Problem statement: Repeat the whole listing below exactly as it reads.

:: The data ::

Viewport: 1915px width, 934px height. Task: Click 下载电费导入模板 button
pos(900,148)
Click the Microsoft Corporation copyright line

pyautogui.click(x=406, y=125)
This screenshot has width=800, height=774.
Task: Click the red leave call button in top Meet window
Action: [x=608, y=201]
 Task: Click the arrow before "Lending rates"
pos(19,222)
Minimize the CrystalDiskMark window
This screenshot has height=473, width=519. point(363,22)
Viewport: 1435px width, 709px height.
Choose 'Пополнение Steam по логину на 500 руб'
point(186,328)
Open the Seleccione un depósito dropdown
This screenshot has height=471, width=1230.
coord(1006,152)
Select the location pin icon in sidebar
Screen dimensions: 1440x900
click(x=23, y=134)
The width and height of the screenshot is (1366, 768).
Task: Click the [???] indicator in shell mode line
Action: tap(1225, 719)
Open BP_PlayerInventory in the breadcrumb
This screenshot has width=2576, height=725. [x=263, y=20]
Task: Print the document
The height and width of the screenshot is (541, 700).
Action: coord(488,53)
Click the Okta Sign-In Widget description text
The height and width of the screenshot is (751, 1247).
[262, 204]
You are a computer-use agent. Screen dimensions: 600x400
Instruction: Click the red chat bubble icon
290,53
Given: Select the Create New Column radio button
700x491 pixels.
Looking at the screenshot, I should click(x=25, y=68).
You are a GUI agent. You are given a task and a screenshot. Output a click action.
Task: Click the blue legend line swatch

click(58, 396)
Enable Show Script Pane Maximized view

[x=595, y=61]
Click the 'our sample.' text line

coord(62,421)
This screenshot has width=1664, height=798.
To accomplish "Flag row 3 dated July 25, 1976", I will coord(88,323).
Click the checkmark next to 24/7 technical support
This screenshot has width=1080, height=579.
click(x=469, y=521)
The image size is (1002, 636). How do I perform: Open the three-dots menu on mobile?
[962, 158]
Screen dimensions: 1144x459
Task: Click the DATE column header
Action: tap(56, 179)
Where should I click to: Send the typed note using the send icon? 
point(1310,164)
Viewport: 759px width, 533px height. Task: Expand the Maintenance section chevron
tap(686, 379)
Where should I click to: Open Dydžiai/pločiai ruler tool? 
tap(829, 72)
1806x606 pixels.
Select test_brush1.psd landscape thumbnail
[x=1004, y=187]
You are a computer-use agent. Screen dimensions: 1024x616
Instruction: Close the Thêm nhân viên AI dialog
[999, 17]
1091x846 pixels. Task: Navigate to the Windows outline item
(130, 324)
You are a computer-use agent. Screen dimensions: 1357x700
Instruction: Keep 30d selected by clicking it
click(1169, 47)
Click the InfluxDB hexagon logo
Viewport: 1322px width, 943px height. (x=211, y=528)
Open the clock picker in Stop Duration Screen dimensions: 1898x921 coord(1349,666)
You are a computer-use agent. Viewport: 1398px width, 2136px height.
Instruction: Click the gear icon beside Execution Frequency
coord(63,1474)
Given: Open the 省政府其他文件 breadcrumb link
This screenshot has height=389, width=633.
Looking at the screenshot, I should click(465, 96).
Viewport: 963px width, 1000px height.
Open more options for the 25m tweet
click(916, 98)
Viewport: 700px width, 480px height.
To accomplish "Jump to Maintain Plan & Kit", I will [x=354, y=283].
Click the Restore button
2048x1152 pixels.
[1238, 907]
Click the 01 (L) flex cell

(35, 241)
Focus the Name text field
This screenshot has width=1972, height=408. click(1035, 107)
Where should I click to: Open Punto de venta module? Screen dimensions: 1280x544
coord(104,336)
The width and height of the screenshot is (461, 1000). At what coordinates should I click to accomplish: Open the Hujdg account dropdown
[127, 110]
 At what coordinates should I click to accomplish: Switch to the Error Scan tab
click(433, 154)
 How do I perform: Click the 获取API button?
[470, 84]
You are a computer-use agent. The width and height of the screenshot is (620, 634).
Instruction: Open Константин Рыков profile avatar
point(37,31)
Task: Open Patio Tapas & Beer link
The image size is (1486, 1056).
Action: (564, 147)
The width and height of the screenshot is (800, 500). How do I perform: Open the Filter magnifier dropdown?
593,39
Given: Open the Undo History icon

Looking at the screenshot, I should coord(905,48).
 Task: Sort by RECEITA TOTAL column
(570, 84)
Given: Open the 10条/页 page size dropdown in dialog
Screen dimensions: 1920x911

:::

Answer box:
Viewport: 1915px width, 934px height. Task: Click 下载电费导入模板 button
pos(900,148)
Click the Microsoft Corporation copyright line

pyautogui.click(x=406, y=125)
This screenshot has width=800, height=774.
Task: Click the red leave call button in top Meet window
Action: [x=608, y=201]
 Task: Click the arrow before "Lending rates"
pos(19,222)
Minimize the CrystalDiskMark window
This screenshot has height=473, width=519. point(363,22)
Viewport: 1435px width, 709px height.
Choose 'Пополнение Steam по логину на 500 руб'
point(186,328)
Open the Seleccione un depósito dropdown
This screenshot has height=471, width=1230.
coord(1006,152)
Select the location pin icon in sidebar
Screen dimensions: 1440x900
click(x=23, y=134)
The width and height of the screenshot is (1366, 768).
Task: Click the [???] indicator in shell mode line
Action: tap(1225, 719)
Open BP_PlayerInventory in the breadcrumb
This screenshot has width=2576, height=725. [x=263, y=20]
Task: Print the document
The height and width of the screenshot is (541, 700).
Action: coord(488,53)
Click the Okta Sign-In Widget description text
The height and width of the screenshot is (751, 1247).
[262, 204]
You are a computer-use agent. Screen dimensions: 600x400
Instruction: Click the red chat bubble icon
290,53
Given: Select the Create New Column radio button
700x491 pixels.
Looking at the screenshot, I should click(x=25, y=68).
You are a GUI agent. You are given a task and a screenshot. Output a click action.
Task: Click the blue legend line swatch

click(58, 396)
Enable Show Script Pane Maximized view

[x=595, y=61]
Click the 'our sample.' text line

coord(62,421)
This screenshot has width=1664, height=798.
To accomplish "Flag row 3 dated July 25, 1976", I will coord(88,323).
Click the checkmark next to 24/7 technical support
This screenshot has width=1080, height=579.
click(x=469, y=521)
The image size is (1002, 636). How do I perform: Open the three-dots menu on mobile?
[962, 158]
Screen dimensions: 1144x459
Task: Click the DATE column header
Action: tap(56, 179)
Where should I click to: Send the typed note using the send icon? 
point(1310,164)
Viewport: 759px width, 533px height. Task: Expand the Maintenance section chevron
tap(686, 379)
Where should I click to: Open Dydžiai/pločiai ruler tool? 
tap(829, 72)
1806x606 pixels.
Select test_brush1.psd landscape thumbnail
[x=1004, y=187]
You are a computer-use agent. Screen dimensions: 1024x616
Instruction: Close the Thêm nhân viên AI dialog
[999, 17]
1091x846 pixels. Task: Navigate to the Windows outline item
(130, 324)
You are a computer-use agent. Screen dimensions: 1357x700
Instruction: Keep 30d selected by clicking it
click(1169, 47)
Click the InfluxDB hexagon logo
Viewport: 1322px width, 943px height. (x=211, y=528)
Open the clock picker in Stop Duration Screen dimensions: 1898x921 coord(1349,666)
You are a computer-use agent. Viewport: 1398px width, 2136px height.
Instruction: Click the gear icon beside Execution Frequency
coord(63,1474)
Given: Open the 省政府其他文件 breadcrumb link
This screenshot has height=389, width=633.
Looking at the screenshot, I should click(465, 96).
Viewport: 963px width, 1000px height.
Open more options for the 25m tweet
click(916, 98)
Viewport: 700px width, 480px height.
To accomplish "Jump to Maintain Plan & Kit", I will [x=354, y=283].
Click the Restore button
2048x1152 pixels.
[1238, 907]
Click the 01 (L) flex cell

(35, 241)
Focus the Name text field
This screenshot has width=1972, height=408. click(1035, 107)
Where should I click to: Open Punto de venta module? Screen dimensions: 1280x544
coord(104,336)
The width and height of the screenshot is (461, 1000). At what coordinates should I click to accomplish: Open the Hujdg account dropdown
[127, 110]
 At what coordinates should I click to accomplish: Switch to the Error Scan tab
click(433, 154)
 How do I perform: Click the 获取API button?
[470, 84]
You are a computer-use agent. The width and height of the screenshot is (620, 634).
Instruction: Open Константин Рыков profile avatar
point(37,31)
Task: Open Patio Tapas & Beer link
The image size is (1486, 1056).
Action: (564, 147)
The width and height of the screenshot is (800, 500). How do I perform: Open the Filter magnifier dropdown?
593,39
Given: Open the Undo History icon

Looking at the screenshot, I should coord(905,48).
 Task: Sort by RECEITA TOTAL column
(570, 84)
Given: Open the 10条/页 page size dropdown in dialog
Screen dimensions: 1920x911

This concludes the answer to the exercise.